[Start of EXCERPT]

In the fall of 1997, Cameo Development filed for bankruptcy relief. After filing the bankruptcy petition, Cameo Development petitioned the Bankruptcy Court for permission to borrow $425,000 from Mortgages Limited so it could continue its business operations. Had this deal been finalized, Mortgages Limited would have become secured by a "super-priority" first lien on Victoria Meadows. Appellants objected to this financial arrangement and proposed to loan the money to Cameo Development instead. The parties reached an agreement memorialized in a "Stipulation for Use of Cash Collateral, etc." ("the stipulation") (Record 10) which was approved by the Bankruptcy Court at a hearing on November 5, 1997. (Record 6). This stipulation contained provisions concerning the parties' pre-petition financing agreements as well as their post-petition loan agreement. For example, the stipulation described the parties' pre-petition loan agreements and the debt obligations that remained outstanding as of September 30, 1997. It also set forth the terms of the post-petition $425,000 loan, including applicable interest rates, default provisions and late charges, and contained provisions relating to loan costs, hold backs and collateral. The stipulation further contained provisions relating to post-petition loan administration such as payments to APS, payments by Appellants to pay the debtors' post-petition overhead and payroll, payments to Yuma Title and Trust, etc. Another section of the stipulation recounted the parties' agreement regarding adequate protection including instances in which property was to be conveyed to Appellants as security. The final section of the stipulation recited the parties' agreement on related miscellaneous matters.

Documents in the record on appeal have been cited by tab number, followed by the specific page number as appropriate.

A dispute subsequently arose in which Appellants claimed that the debtors had breached the terms of the stipulation. Appellants did not advance the full amount of the post-petition loan to Cameo Development. In late February 1998, the Bankruptcy Court declared Cameo Development in default under the terms of the stipulation. The proceedings advanced toward a determination of the fair market value of a number of the properties subject to Appellants' liens, including properties listed in the stipulation. These properties had been reacquired by Appellants and included the following:

56 Lots in the Victoria Meadows subdivision 48 Lots in the Dunes III subdivision 13 Lots in the Dunes I subdivision Lots 5 and 64 in the Dunes I subdivision Lot 68 in the Dunes I subdivision (former residence of Mr. and Mrs. Ward) Lots 28, 35 and 50 in the Victoria Meadows subdivision

Meanwhile, the case proceeded with pleadings and hearings related to a new plan of reorganization submitted by Cameo Development.

[End of EXCERPT]

## [GIVEN EXERCISE]
According to the bankruptcy excerpt, on what date did the Bankruptcy Court approve the stipulation? These lines come from a separate, unrelated source.

[Start of RAW DATA]

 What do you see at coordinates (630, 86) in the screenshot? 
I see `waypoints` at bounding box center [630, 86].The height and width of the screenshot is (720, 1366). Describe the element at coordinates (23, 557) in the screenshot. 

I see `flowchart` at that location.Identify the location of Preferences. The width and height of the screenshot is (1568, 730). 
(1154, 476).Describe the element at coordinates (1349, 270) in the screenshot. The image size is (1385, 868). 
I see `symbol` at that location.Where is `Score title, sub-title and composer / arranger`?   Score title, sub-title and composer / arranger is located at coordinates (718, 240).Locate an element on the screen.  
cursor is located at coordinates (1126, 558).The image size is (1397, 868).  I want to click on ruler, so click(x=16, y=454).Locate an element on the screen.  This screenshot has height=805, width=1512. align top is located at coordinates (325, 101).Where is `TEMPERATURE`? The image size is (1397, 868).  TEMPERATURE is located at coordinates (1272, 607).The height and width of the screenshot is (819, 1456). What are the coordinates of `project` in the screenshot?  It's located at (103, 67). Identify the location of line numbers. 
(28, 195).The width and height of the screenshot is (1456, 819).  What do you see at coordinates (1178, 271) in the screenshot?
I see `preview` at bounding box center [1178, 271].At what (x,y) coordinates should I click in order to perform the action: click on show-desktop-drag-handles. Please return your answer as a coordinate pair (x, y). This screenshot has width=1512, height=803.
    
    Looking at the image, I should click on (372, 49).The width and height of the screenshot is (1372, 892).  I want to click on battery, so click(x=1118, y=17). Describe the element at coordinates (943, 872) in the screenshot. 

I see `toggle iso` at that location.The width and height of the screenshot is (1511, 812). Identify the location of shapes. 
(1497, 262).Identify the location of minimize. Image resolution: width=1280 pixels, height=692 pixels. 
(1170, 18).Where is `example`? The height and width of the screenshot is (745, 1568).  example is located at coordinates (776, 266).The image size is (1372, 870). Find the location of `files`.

[End of RAW DATA]

## [IN RESPONSE]
November 5, 1997